Reproduce the lines of the entries starting with the line that contains "Open the BNB chain network icon" and going on through the line that contains "pyautogui.click(x=267, y=1855)", substituting "Go to" for "Switch to" and leaving everything else unchanged.

-=-=-

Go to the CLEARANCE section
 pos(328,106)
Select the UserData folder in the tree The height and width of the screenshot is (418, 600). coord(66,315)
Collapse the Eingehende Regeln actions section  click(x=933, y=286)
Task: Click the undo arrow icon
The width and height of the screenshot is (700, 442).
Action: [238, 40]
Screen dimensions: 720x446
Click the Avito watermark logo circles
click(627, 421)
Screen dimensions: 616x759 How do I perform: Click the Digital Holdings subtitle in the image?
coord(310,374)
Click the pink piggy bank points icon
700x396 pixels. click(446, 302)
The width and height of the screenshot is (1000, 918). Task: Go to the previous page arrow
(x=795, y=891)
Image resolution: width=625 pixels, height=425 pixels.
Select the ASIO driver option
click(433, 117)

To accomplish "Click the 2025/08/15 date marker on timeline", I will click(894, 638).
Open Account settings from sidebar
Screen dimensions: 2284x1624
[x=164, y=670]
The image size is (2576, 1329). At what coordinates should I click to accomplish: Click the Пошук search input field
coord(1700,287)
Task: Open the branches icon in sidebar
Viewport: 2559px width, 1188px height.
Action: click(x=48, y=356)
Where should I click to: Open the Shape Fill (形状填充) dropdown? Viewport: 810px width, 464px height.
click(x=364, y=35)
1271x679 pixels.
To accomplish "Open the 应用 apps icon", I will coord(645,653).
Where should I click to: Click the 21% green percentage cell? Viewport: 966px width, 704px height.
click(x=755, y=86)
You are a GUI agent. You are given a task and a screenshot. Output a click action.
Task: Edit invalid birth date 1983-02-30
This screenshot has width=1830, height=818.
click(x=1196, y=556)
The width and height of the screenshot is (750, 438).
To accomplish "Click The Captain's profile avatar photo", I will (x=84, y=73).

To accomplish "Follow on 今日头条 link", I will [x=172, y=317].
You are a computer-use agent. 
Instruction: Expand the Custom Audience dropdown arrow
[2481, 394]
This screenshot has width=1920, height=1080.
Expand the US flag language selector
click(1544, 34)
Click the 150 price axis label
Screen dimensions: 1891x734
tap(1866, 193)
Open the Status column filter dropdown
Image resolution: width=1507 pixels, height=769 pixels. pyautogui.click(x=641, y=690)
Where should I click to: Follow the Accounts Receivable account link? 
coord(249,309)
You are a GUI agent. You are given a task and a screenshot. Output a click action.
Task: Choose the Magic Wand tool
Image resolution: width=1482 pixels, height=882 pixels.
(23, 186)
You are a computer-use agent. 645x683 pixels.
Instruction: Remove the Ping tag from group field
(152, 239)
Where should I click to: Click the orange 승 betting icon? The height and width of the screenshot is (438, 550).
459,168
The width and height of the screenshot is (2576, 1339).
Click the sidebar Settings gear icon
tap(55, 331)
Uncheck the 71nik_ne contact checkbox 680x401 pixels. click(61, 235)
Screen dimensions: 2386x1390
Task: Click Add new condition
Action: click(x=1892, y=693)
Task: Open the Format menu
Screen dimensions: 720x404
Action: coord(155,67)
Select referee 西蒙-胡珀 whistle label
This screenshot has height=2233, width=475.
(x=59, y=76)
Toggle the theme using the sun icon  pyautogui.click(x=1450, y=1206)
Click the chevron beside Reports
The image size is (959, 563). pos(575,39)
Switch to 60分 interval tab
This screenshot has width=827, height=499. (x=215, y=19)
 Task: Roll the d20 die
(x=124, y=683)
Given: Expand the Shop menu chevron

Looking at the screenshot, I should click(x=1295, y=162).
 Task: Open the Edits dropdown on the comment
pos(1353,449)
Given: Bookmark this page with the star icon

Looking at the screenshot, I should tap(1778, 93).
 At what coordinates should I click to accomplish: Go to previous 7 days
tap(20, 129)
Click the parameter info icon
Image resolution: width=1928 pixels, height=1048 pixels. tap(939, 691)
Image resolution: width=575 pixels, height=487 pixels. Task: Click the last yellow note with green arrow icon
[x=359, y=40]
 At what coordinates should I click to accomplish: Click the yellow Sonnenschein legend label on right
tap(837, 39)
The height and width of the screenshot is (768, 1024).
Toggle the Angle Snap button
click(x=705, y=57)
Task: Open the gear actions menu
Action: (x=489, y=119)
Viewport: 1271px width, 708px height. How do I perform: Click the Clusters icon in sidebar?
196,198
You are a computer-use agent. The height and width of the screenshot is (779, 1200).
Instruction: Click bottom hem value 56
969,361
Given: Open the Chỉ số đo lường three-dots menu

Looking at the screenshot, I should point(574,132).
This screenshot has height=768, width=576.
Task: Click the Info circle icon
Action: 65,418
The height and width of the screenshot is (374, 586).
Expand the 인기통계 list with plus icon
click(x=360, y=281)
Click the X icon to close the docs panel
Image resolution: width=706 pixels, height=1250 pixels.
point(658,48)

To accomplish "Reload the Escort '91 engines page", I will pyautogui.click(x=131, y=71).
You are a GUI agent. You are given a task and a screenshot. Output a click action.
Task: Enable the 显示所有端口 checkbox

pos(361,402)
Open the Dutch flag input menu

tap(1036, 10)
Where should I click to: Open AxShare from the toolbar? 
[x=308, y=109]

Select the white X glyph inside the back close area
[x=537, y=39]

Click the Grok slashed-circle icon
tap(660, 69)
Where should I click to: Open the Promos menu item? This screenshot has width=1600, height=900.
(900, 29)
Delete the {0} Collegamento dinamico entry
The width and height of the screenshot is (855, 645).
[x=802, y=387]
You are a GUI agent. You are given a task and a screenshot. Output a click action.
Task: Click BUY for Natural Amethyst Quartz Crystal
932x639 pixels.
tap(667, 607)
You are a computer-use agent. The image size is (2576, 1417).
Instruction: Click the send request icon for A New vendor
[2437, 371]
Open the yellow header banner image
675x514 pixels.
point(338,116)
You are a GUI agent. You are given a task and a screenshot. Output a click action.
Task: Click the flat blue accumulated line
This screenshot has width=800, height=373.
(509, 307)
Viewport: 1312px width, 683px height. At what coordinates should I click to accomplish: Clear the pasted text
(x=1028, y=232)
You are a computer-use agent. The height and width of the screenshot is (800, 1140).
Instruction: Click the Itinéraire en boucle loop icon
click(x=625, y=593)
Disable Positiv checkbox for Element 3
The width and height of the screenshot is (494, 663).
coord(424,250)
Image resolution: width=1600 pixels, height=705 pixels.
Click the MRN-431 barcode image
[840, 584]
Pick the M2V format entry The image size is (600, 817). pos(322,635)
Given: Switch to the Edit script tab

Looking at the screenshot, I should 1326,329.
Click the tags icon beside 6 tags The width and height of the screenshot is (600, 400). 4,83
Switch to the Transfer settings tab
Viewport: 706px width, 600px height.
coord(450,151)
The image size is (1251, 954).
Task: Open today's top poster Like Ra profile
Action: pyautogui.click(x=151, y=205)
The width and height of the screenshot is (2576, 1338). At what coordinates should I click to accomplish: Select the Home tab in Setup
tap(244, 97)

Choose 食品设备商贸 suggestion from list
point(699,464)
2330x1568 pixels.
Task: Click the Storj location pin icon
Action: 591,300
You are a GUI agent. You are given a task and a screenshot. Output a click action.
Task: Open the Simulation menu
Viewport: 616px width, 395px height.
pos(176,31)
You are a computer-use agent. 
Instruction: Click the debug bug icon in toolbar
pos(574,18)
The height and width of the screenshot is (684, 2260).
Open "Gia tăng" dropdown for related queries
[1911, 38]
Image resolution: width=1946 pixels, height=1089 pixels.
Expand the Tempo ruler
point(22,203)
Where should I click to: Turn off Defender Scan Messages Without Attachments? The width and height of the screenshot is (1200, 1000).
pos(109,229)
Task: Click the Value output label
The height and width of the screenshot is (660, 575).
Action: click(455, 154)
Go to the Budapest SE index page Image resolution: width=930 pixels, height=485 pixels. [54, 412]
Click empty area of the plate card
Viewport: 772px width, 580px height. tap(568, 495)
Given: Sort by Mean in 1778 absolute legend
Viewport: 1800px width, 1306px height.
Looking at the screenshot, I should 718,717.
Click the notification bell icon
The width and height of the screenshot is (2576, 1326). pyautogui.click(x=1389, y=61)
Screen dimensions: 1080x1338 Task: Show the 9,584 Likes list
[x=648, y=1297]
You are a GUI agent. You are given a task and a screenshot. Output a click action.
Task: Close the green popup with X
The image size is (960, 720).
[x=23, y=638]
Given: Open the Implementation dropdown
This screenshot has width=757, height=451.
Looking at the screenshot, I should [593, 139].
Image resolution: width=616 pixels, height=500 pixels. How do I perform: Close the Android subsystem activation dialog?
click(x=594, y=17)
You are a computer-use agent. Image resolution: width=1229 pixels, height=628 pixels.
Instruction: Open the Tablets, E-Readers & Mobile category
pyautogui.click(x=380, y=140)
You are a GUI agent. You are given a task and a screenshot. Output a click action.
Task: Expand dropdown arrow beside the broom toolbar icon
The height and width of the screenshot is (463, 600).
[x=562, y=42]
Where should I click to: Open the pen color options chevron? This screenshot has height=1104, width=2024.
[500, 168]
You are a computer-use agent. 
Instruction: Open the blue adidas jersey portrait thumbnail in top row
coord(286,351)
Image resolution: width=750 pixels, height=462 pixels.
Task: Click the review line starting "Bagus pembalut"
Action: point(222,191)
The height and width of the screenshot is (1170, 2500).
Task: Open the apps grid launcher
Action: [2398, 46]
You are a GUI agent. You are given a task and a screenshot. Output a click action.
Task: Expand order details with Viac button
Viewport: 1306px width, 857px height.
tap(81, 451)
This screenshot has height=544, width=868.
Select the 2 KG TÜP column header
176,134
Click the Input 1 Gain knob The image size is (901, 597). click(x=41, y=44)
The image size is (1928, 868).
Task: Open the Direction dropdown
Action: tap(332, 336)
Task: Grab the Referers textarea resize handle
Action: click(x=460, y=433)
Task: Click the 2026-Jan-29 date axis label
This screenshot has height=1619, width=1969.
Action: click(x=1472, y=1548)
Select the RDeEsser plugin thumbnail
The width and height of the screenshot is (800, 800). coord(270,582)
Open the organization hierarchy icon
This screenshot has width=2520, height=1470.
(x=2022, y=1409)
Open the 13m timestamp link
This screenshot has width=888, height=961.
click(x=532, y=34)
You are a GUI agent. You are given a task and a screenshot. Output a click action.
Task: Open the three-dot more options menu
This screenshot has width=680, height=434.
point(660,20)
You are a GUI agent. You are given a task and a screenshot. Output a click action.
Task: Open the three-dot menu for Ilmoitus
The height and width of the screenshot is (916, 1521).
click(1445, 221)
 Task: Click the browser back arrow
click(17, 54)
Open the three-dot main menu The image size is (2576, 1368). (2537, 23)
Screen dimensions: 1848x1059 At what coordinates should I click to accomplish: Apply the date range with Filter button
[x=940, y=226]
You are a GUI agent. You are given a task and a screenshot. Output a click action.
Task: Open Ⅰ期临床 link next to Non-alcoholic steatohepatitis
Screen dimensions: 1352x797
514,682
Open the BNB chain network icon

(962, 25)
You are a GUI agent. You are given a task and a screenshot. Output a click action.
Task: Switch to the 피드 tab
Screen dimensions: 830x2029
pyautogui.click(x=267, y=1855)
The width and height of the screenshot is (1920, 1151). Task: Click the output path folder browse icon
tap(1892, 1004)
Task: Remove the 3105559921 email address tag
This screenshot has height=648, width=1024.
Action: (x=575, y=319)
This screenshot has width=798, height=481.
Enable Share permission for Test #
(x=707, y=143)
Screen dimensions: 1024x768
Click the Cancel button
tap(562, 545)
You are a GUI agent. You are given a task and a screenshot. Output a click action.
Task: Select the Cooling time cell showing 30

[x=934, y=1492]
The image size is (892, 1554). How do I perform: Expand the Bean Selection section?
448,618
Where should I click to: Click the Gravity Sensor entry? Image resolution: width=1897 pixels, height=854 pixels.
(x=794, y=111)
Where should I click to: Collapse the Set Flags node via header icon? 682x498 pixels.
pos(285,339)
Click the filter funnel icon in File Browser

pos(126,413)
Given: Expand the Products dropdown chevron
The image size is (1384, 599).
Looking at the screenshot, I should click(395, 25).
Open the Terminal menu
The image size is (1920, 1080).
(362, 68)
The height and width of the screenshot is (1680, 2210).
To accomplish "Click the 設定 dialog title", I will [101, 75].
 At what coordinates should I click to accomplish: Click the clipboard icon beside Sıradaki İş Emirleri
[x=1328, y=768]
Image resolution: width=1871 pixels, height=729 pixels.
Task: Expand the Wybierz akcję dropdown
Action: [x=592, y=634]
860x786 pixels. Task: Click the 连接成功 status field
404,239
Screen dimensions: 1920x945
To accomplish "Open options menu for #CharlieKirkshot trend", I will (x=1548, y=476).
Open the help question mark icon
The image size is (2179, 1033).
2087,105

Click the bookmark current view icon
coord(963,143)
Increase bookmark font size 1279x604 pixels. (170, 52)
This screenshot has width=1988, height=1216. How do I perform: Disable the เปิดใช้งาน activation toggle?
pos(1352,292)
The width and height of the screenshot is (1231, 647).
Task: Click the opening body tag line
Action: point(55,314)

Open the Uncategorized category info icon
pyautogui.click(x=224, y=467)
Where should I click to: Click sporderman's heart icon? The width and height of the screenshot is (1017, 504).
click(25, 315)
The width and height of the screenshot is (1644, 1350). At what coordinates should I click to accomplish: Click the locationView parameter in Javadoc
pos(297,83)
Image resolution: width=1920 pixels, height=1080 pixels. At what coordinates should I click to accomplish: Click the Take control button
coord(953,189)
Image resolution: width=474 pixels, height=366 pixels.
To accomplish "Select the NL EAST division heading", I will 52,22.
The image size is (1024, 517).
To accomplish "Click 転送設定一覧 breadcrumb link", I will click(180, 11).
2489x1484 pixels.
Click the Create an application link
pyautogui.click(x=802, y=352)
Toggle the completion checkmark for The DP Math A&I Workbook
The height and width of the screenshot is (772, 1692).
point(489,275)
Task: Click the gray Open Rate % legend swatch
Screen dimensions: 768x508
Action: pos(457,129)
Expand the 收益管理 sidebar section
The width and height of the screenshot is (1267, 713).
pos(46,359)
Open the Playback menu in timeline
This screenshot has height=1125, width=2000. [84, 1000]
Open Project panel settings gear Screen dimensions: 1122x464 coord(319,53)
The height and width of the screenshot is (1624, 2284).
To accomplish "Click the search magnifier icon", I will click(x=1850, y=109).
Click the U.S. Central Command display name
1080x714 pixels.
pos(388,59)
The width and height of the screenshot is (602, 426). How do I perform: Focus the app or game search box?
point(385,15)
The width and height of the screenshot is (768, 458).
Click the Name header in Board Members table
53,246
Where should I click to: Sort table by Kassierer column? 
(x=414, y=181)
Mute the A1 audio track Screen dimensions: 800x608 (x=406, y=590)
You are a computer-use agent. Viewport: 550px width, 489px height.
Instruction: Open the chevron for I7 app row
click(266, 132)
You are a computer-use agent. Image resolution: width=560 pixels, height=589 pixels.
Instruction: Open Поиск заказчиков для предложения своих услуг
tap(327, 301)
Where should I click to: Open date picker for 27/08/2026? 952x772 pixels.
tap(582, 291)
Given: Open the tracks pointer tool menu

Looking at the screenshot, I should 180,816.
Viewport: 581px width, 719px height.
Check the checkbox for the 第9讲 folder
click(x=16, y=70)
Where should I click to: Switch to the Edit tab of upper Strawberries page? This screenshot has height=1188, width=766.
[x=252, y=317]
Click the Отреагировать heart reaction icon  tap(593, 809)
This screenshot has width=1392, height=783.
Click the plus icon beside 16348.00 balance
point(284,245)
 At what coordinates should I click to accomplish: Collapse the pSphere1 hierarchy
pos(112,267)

-=-=-

# Written response
Open the BNB chain network icon

(962, 25)
You are a GUI agent. You are given a task and a screenshot. Output a click action.
Task: Go to the 피드 tab
Screen dimensions: 830x2029
pyautogui.click(x=267, y=1855)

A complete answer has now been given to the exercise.